• _TASK TO COMPLETE_: Copy out these lines of the data word for word, beginning with the line containing "Where should I click to: Toggle" and continuing through the line containing "coord(833,150)".

(Dataset items)
+---+
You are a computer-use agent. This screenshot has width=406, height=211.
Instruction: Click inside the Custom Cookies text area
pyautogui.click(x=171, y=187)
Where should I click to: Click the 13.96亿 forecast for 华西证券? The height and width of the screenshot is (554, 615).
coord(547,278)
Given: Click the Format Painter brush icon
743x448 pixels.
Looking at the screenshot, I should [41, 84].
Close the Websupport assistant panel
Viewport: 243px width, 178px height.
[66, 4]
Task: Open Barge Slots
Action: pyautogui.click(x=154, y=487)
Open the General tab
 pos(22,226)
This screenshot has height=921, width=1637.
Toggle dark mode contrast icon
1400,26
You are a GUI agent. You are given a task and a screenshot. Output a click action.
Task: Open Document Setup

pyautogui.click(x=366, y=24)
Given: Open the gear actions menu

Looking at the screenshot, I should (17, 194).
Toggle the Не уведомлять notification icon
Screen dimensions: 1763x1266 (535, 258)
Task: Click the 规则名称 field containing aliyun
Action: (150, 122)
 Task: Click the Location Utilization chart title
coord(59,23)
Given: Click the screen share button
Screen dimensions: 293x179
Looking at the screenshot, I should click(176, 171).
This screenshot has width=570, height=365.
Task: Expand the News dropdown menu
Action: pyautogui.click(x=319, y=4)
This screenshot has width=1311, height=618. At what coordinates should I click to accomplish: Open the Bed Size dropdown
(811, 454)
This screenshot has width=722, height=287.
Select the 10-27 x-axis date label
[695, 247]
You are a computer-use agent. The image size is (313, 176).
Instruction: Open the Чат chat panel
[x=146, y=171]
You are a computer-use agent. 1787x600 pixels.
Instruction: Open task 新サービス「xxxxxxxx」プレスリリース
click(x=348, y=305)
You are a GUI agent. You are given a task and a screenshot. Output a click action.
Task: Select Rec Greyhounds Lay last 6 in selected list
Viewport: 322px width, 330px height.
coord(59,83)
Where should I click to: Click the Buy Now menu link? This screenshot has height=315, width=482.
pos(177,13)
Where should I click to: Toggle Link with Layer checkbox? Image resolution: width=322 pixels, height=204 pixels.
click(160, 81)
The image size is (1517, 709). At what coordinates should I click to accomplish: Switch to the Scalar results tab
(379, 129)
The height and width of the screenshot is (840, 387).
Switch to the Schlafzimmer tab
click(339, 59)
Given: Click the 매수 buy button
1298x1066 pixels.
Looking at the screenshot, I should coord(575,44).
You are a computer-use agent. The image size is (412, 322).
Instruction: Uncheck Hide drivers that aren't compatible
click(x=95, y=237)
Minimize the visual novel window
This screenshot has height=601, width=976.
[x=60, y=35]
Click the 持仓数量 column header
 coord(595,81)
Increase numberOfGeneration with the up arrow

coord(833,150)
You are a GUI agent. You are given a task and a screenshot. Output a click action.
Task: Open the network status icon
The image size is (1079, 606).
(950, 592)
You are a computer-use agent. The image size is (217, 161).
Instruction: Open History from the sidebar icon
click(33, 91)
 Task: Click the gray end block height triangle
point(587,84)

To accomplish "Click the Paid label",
+---+
• _REPLY_:
Where should I click to: Toggle Link with Layer checkbox? Image resolution: width=322 pixels, height=204 pixels.
click(160, 81)
The image size is (1517, 709). At what coordinates should I click to accomplish: Switch to the Scalar results tab
(379, 129)
The height and width of the screenshot is (840, 387).
Switch to the Schlafzimmer tab
click(339, 59)
Given: Click the 매수 buy button
1298x1066 pixels.
Looking at the screenshot, I should coord(575,44).
You are a computer-use agent. The image size is (412, 322).
Instruction: Uncheck Hide drivers that aren't compatible
click(x=95, y=237)
Minimize the visual novel window
This screenshot has height=601, width=976.
[x=60, y=35]
Click the 持仓数量 column header
 coord(595,81)
Increase numberOfGeneration with the up arrow

coord(833,150)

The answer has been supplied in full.